TASK: Each entry, in full: copy it out exactly.

EXTRACTED DATA:
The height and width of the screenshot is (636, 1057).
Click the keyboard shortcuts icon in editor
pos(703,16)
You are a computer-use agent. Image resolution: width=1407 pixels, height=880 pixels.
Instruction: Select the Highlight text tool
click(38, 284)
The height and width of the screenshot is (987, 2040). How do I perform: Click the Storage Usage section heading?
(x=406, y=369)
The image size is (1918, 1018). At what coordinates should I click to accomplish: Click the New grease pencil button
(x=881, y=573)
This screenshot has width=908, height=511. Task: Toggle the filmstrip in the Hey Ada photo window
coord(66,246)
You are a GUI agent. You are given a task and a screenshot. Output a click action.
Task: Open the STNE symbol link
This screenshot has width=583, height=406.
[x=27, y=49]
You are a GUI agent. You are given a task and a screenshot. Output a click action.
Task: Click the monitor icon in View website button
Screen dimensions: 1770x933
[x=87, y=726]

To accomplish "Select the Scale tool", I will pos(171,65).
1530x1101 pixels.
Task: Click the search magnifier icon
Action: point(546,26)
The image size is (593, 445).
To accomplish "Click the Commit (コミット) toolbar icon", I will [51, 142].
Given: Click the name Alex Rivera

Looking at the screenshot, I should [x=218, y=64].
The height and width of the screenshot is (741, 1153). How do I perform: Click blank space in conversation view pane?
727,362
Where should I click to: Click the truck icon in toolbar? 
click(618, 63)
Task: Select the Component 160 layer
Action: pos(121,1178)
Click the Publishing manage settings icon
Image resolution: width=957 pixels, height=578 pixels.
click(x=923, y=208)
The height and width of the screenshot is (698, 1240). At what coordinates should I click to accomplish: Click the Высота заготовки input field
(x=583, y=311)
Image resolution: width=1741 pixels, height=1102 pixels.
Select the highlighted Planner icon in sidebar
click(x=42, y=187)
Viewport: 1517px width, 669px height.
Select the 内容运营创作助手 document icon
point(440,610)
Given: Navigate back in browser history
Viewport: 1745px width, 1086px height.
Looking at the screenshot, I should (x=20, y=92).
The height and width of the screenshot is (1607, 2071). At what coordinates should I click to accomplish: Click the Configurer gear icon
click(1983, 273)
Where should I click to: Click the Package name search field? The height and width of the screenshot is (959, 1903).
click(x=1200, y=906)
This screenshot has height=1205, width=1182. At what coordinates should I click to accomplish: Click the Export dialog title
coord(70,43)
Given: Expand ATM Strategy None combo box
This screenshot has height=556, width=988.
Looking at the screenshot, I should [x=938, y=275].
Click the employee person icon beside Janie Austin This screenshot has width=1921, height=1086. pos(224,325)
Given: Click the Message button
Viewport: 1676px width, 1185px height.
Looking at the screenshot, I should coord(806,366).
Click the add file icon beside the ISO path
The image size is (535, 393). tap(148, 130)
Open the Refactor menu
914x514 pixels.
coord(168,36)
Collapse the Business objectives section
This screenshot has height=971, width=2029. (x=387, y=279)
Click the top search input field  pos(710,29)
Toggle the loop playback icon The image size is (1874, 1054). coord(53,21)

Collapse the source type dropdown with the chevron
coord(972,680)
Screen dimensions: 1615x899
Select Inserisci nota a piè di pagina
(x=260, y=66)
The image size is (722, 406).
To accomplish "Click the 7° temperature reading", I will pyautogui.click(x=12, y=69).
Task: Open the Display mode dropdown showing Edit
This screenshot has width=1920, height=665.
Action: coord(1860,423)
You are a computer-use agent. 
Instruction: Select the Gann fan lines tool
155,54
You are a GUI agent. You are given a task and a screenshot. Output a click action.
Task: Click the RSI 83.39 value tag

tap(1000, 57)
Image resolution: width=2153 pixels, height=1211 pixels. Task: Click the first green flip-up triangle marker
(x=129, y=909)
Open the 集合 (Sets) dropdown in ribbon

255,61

RESPONSE:
The height and width of the screenshot is (636, 1057).
Click the keyboard shortcuts icon in editor
pos(703,16)
You are a computer-use agent. Image resolution: width=1407 pixels, height=880 pixels.
Instruction: Select the Highlight text tool
click(38, 284)
The height and width of the screenshot is (987, 2040). How do I perform: Click the Storage Usage section heading?
(x=406, y=369)
The image size is (1918, 1018). At what coordinates should I click to accomplish: Click the New grease pencil button
(x=881, y=573)
This screenshot has width=908, height=511. Task: Toggle the filmstrip in the Hey Ada photo window
coord(66,246)
You are a GUI agent. You are given a task and a screenshot. Output a click action.
Task: Open the STNE symbol link
This screenshot has width=583, height=406.
[x=27, y=49]
You are a GUI agent. You are given a task and a screenshot. Output a click action.
Task: Click the monitor icon in View website button
Screen dimensions: 1770x933
[x=87, y=726]

To accomplish "Select the Scale tool", I will pos(171,65).
1530x1101 pixels.
Task: Click the search magnifier icon
Action: point(546,26)
The image size is (593, 445).
To accomplish "Click the Commit (コミット) toolbar icon", I will [51, 142].
Given: Click the name Alex Rivera

Looking at the screenshot, I should [x=218, y=64].
The height and width of the screenshot is (741, 1153). How do I perform: Click blank space in conversation view pane?
727,362
Where should I click to: Click the truck icon in toolbar? 
click(618, 63)
Task: Select the Component 160 layer
Action: pos(121,1178)
Click the Publishing manage settings icon
Image resolution: width=957 pixels, height=578 pixels.
click(x=923, y=208)
The height and width of the screenshot is (698, 1240). At what coordinates should I click to accomplish: Click the Высота заготовки input field
(x=583, y=311)
Image resolution: width=1741 pixels, height=1102 pixels.
Select the highlighted Planner icon in sidebar
click(x=42, y=187)
Viewport: 1517px width, 669px height.
Select the 内容运营创作助手 document icon
point(440,610)
Given: Navigate back in browser history
Viewport: 1745px width, 1086px height.
Looking at the screenshot, I should (x=20, y=92).
The height and width of the screenshot is (1607, 2071). At what coordinates should I click to accomplish: Click the Configurer gear icon
click(1983, 273)
Where should I click to: Click the Package name search field? The height and width of the screenshot is (959, 1903).
click(x=1200, y=906)
This screenshot has height=1205, width=1182. At what coordinates should I click to accomplish: Click the Export dialog title
coord(70,43)
Given: Expand ATM Strategy None combo box
This screenshot has height=556, width=988.
Looking at the screenshot, I should [x=938, y=275].
Click the employee person icon beside Janie Austin This screenshot has width=1921, height=1086. pos(224,325)
Given: Click the Message button
Viewport: 1676px width, 1185px height.
Looking at the screenshot, I should coord(806,366).
Click the add file icon beside the ISO path
The image size is (535, 393). tap(148, 130)
Open the Refactor menu
914x514 pixels.
coord(168,36)
Collapse the Business objectives section
This screenshot has height=971, width=2029. (x=387, y=279)
Click the top search input field  pos(710,29)
Toggle the loop playback icon The image size is (1874, 1054). coord(53,21)

Collapse the source type dropdown with the chevron
coord(972,680)
Screen dimensions: 1615x899
Select Inserisci nota a piè di pagina
(x=260, y=66)
The image size is (722, 406).
To accomplish "Click the 7° temperature reading", I will pyautogui.click(x=12, y=69).
Task: Open the Display mode dropdown showing Edit
This screenshot has width=1920, height=665.
Action: coord(1860,423)
You are a computer-use agent. 
Instruction: Select the Gann fan lines tool
155,54
You are a GUI agent. You are given a task and a screenshot. Output a click action.
Task: Click the RSI 83.39 value tag

tap(1000, 57)
Image resolution: width=2153 pixels, height=1211 pixels. Task: Click the first green flip-up triangle marker
(x=129, y=909)
Open the 集合 (Sets) dropdown in ribbon

255,61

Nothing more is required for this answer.